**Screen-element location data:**
● ● ● ●
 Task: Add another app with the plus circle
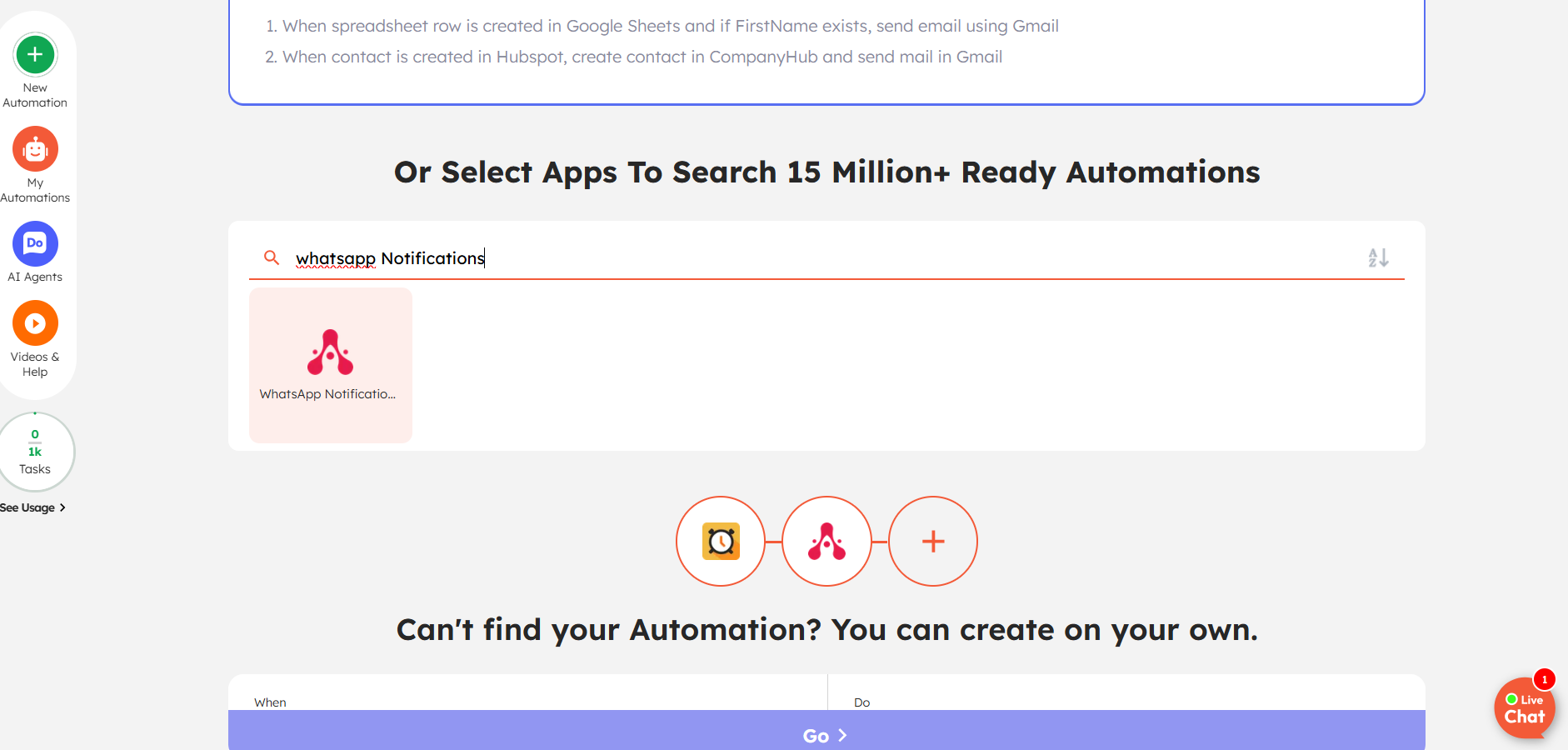point(933,542)
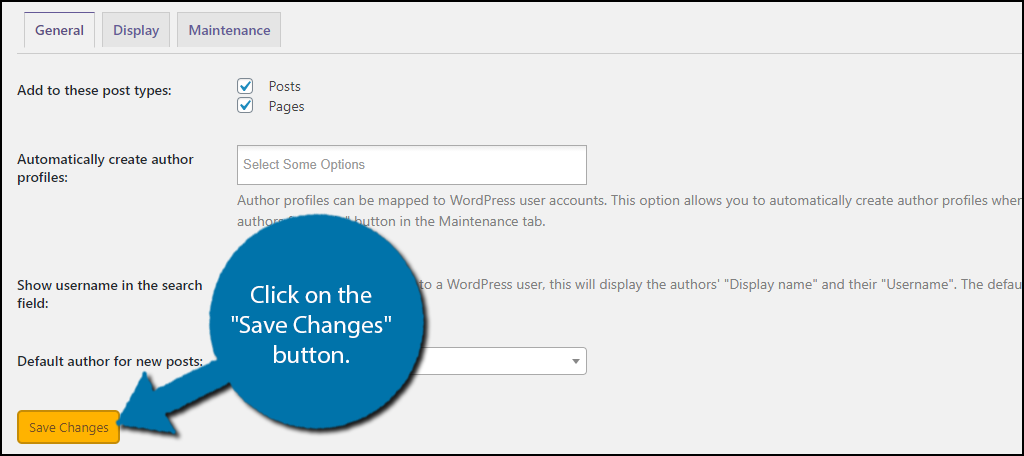
Task: Click the Automatically create author profiles label
Action: point(106,168)
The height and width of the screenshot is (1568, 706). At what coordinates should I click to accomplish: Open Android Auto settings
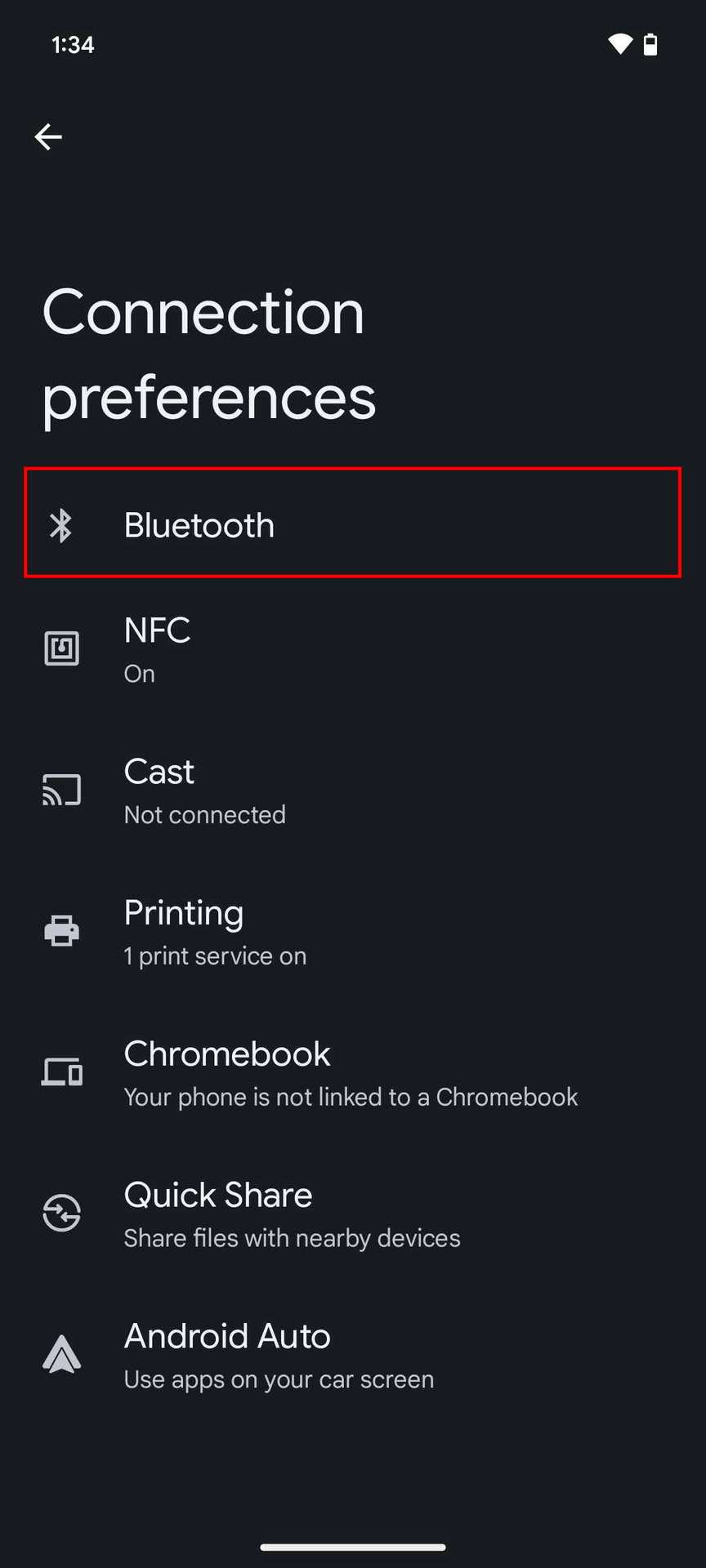[x=227, y=1337]
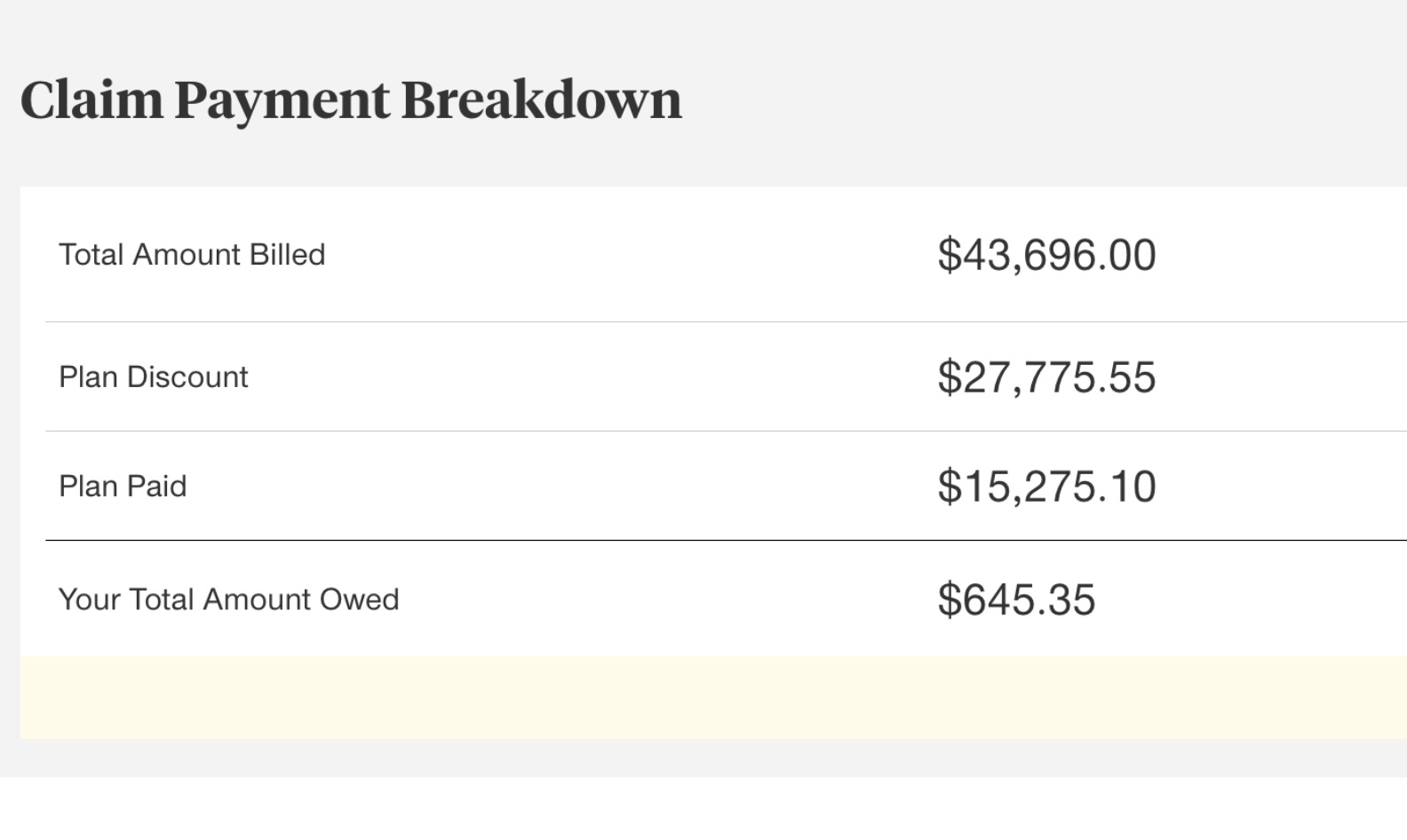Select the Total Amount Billed label
Viewport: 1407px width, 840px height.
point(192,255)
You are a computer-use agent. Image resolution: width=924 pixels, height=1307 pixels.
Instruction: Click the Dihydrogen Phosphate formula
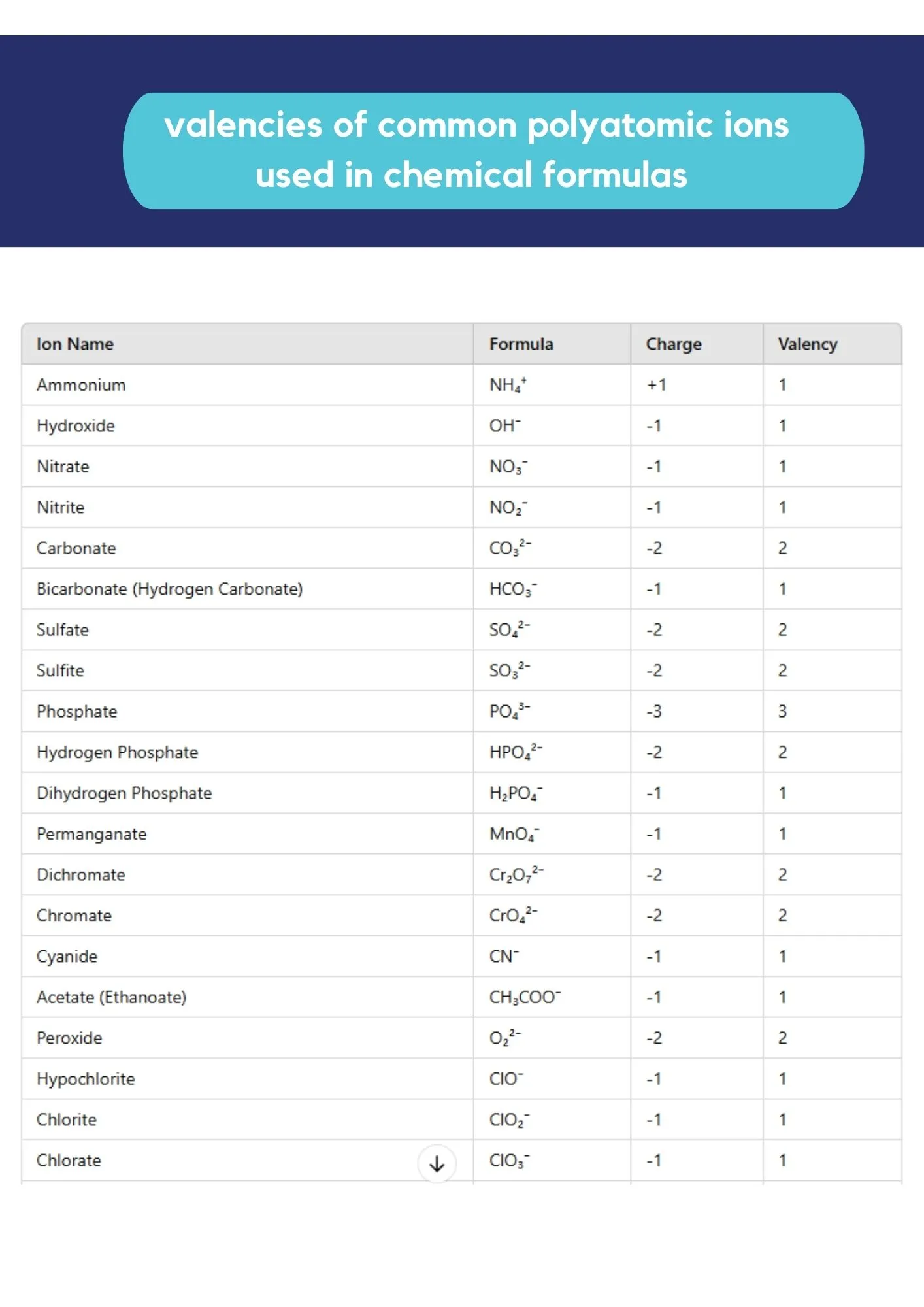click(516, 793)
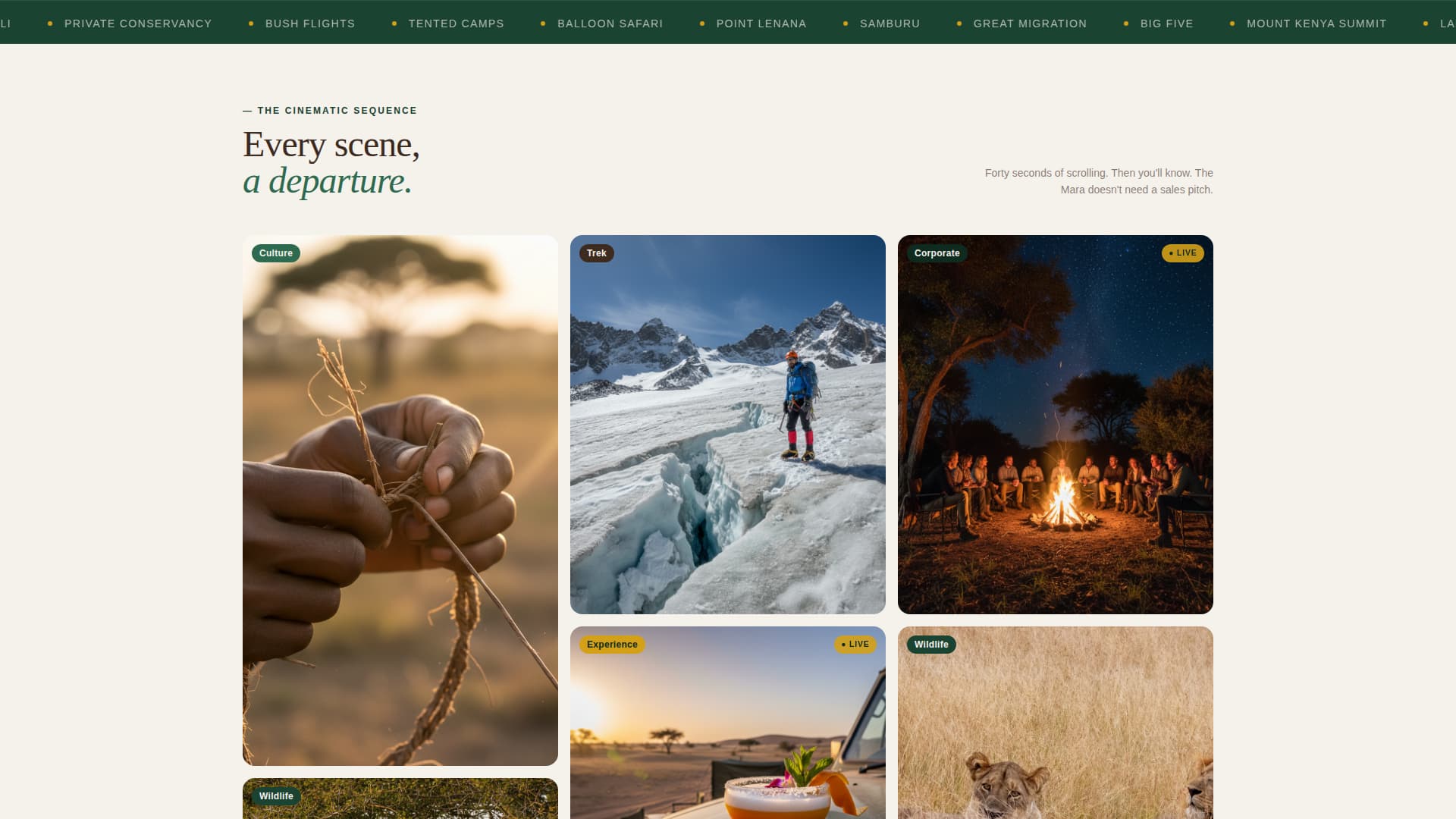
● ● ● ●
**Exercise details:** Quote all the lines of the data above word for word, leaving out the pictures.

**The completed task:**
 Task: Add another app with the plus circle
point(933,542)
Task: Click the Automatically create author profiles label
Action: point(106,168)
The height and width of the screenshot is (1568, 706). At what coordinates should I click to accomplish: Open Android Auto settings
[x=227, y=1337]
Select the Total Amount Billed label
Viewport: 1407px width, 840px height.
point(192,255)
You are a computer-use agent. Image resolution: width=924 pixels, height=1307 pixels.
Instruction: Click the Dihydrogen Phosphate formula
click(516, 793)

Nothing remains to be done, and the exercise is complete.